Brain functional connectivity network breakdown and restoration in blindness

Objective: To characterize brain functional connectivity in subjects with prechiasmatic visual system damage and relate functional connectivity features to extent of vision loss. Methods: In this case-control study, resting-state, eyes-closed EEG activity was recorded in patients with partial optic nerve damage (n = 15) and uninjured controls (n = 13). We analyzed power density and functional connectivity (coherence, Granger causality), the latter as (1) between-areal coupling strength and (2) individually thresholded binary graphs. Functional connectivity was then modulated by noninvasive repetitive transorbital alternating current stimulation (rtACS; 10 days, 40 minutes daily; n = 7; sham, n = 8) to study how this would affect connectivity networks and perception.
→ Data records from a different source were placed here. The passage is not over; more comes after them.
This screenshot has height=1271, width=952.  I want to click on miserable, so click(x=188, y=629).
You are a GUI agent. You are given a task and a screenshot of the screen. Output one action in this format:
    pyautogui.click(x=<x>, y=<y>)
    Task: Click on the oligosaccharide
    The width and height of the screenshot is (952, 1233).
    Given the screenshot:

Results: Patients exhibited lower spectral power (p = 0.005), decreased short- (p = 0.015) and long-range (p = 0.033) coherence, and less densely clustered coherence networks (p = 0.025) in the high-alpha frequency band (11-13 Hz). rtACS strengthened short- (p = 0.003) and long-range (p = 0.032) alpha coherence and this was correlated with improved detection abilities (r = 0.57, p = 0.035) and processing speed (r = 0.56, p = 0.049), respectively. Conclusion: Vision loss in the blind is caused not only by primary tissue damage but also by a breakdown of synchronization in brain networks. Because visual field improvements are associated with resynchronization of alpha band coherence, brain connectivity is a key component in partial blindness and in restoration of vision.